これらの仕組みをうまく回すためには、MCMCという手法が有効です。MCMCとは、マルコフ連鎖モンテカルロ法の略です。

経済統計の使い方では、統計データの入手法から分析法まで解説しています。

【R】Rのまとめ 経済統計の使い方では、統計データの入手法から分析法まで解説しています。 https://officekaisuiyoku.com...

ベイズモデリング

ベイズの定理は以下で表せます。

$ P(A | B)=\cfrac{P(B | A)P(A)}{P(B)} $

最初にこれを見ても何が何だかわからないと思います。この式は、単なる恒等式です。以下の式を変形したものです。

AとBが同時に起こる確率は、Bが起った時Aが起こる確率Aが起った時にBが起きる確率に等しいので以下の式が成り立ちます。この式の$P(B)$を移項すればベイズの定理が得られます。

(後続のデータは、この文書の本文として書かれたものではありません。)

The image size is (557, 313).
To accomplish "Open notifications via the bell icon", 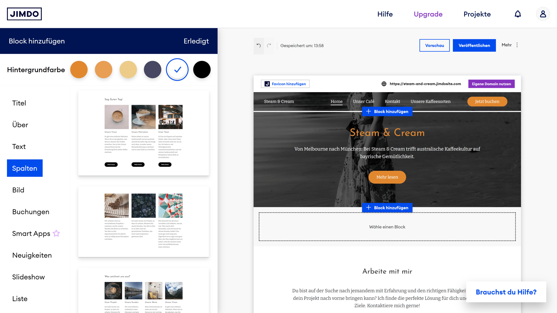I will pos(518,14).
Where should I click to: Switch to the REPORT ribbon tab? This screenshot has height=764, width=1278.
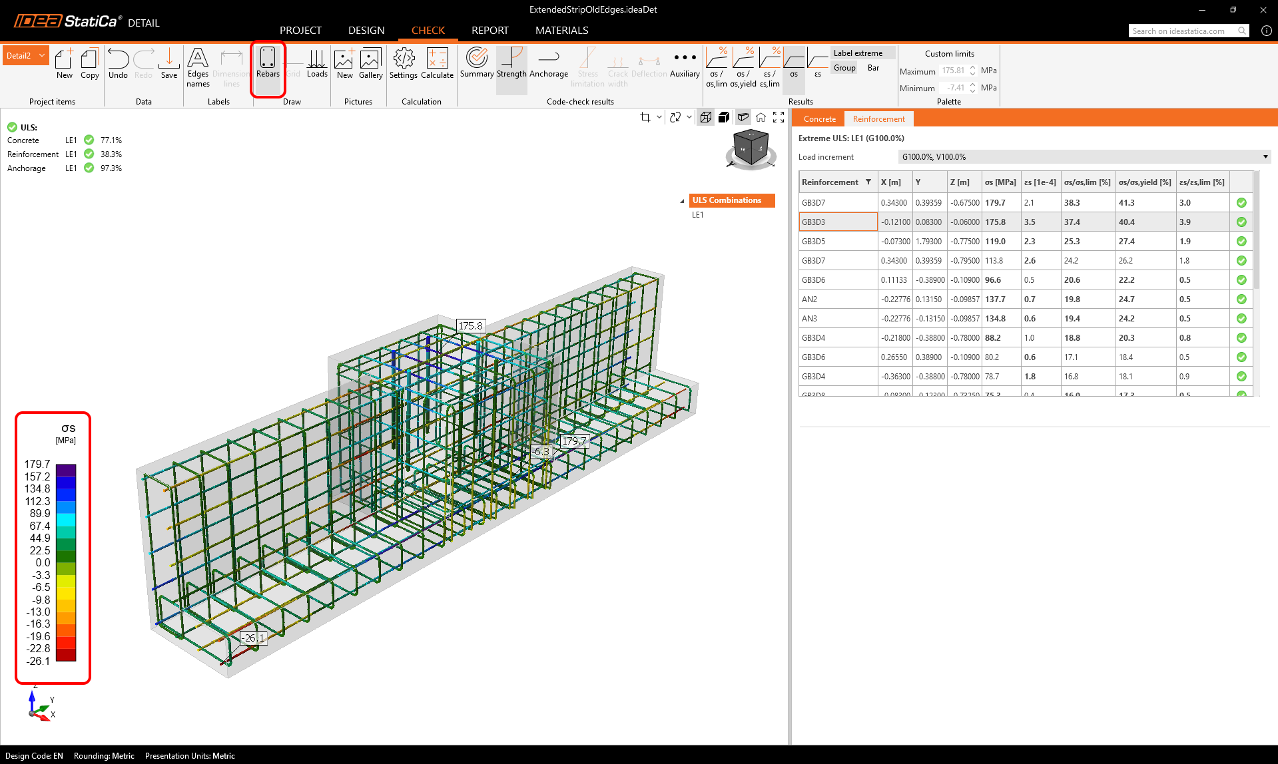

$ P(A \cap B) = P(A | B)P(B)=P(B | A)P(A) $

AをデータD、Bを仮説Hとすると、以下の式になります。Hは「そのコインにはインチキがある」とか「景気は後退している」などです。

$ P(H | D)=\cfrac{P(D| H)P(H)}{P(D)} $

$P(H|D)$は、データが入手できた時のHの確率で、事後確率と呼びます。$P(H)$はデータの入手と関係ない事前確率です。$P(D|H)$は仮説を前提としてDが現れる確率で尤度、データが平均的に表れる確率は周辺尤度と呼ばれます。

さらに、仮説Hを確率分布のパラメーターθ(正規分布の場合は平均と分散)とすると、以下の式になります。確率分布のパラメータが決まるということは、確率分布が決まるということです。

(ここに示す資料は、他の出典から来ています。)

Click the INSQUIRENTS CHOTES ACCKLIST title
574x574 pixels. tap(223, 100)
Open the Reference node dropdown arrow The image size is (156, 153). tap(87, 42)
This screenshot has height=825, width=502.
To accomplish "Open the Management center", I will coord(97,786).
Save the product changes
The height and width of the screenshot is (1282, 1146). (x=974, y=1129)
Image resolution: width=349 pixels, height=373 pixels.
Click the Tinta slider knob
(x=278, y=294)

$ P(θ| D)=\cfrac{P(D| θ)P(θ)}{P(D)} $

事前確率分布$P(θ)$と入手できたデータ$ P(D|θ)$を使って、事後確率分布$p(θ|D)$を作るには上の式のメカニズムを使うことになります。

ということで、データが得られれば、事後確率分布を決めることができます。問題は、その後です。θを動かしたときに確率はどう変化するかを計算するためには、事後確率分布を積分する必要があり、これが計算するうえでは難しいということです。それを解決するのが、MCMCということになります。

データ

データはエクセルの回帰分析でも使った学生の成績のデータです。

学生基礎科目(X)応用科目(Y)
A5060
B5555
C4560
D5565
E6560
F6570
G7575
H7580
I8090
J8585

plotコマンドで散布図を描いたものです。plot(df2)です。

モデル

統計モデルとしては、線形の形を想定します。

$ Y = alpha+beta*X $

Yが正規分布に従うとすると、パラメーターは平均と標準偏差です。平均は、上式より($alpha+beta*X$)を使い、標準偏差はsigmaとします。

mcmcの結果

mcmcの結果は以下のようになりました。

alpphaの平均値は19.8、betaは0.77、sigmaは7.08です。

Rのプログラム

library(rstan)
library(rstudioapi)
library(bayesplot)

rstan_options(auto_write = TRUE)
options(mc.cores = parallel::detectCores())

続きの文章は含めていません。